Prerequisites and Learning Outcomes

Get a brief introduction to what you'll learn in this course.

We'll cover the following

Who is this course for?

This course is aimed at software engineers who wish to understand the nature and limits of computation, and computing practitioners who want to know what their software can and can’t do.

Prerequisites

Learning the theory of computation will be easier if you have the basic programming knowledge required for typical introductory programming courses. It is also helpful if you’re familiar with these basic concepts from introductory discrete mathematics:

  • Sets
  • Relations
  • Functions
  • Modular arithmetic
  • The notion of a logarithm
  • First-order predicate logic
  • The structure of simple directed graphs

Learning outcomes

In this course, the key results of the theory of computation are covered, with numerous examples and sometimes even with working Python programs, while at the same time achieving a measure of rigor with a minimum of mathematical formalism. Formal proofs appear infrequently, but constructive arguments abound.

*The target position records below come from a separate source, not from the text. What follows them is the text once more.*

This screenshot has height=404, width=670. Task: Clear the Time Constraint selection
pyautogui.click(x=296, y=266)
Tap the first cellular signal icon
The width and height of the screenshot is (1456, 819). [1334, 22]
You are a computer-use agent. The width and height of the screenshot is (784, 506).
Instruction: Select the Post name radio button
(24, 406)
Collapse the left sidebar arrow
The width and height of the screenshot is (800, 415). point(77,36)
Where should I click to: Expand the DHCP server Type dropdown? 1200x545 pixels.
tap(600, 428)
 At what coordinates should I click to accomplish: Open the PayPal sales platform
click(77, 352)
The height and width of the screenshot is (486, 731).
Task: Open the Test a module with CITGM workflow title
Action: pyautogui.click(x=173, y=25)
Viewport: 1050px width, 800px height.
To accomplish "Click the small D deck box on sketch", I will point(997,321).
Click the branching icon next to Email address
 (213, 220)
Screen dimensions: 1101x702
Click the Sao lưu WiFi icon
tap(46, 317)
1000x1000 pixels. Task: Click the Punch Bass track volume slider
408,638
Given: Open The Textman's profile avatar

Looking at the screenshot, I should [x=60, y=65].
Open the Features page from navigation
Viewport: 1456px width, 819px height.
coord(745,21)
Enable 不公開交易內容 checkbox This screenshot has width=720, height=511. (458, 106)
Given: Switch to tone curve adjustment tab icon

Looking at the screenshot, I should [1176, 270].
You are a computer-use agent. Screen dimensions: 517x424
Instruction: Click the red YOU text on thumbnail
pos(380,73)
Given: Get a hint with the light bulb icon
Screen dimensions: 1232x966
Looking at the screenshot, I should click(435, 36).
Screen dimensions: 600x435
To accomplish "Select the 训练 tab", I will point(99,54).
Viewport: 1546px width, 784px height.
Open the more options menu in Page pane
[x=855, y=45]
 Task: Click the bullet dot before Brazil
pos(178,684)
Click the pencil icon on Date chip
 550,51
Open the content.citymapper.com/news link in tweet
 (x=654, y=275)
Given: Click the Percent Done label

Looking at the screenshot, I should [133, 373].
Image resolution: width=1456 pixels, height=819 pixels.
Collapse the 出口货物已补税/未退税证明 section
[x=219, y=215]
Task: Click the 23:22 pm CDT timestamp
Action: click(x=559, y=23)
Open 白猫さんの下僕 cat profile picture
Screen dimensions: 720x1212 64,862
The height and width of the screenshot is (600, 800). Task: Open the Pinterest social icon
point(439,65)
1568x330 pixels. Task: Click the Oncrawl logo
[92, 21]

While mathematical notation appears as needed, visual representations are frequently used to illustrate concepts. The key concepts covered in this course are:

  • Formal languages and finite state machines.
  • Deterministic and nondeterministic finite automata.
  • Regular expressions and grammars.
  • Properties of regular languages.
  • Context-free languages.
  • Pushdown automata.
  • Context-free grammars.
  • Properties of context-free languages.
  • Turing machines.
  • The landscape of formal languages.
  • Computability.

The emphasis is on the structure, properties, and application of formal languages, along with introductory exposure to computability.

In this course, we’ll use Python 3 since Python is the most readable of programming languages; it is often referred to as “executable pseudocode.” It is in widespread use in many computing domains and is universally available. Python syntax is an effective innovation to teach reductions of one unsolvable problem to another in a compact introductory chapter on computability.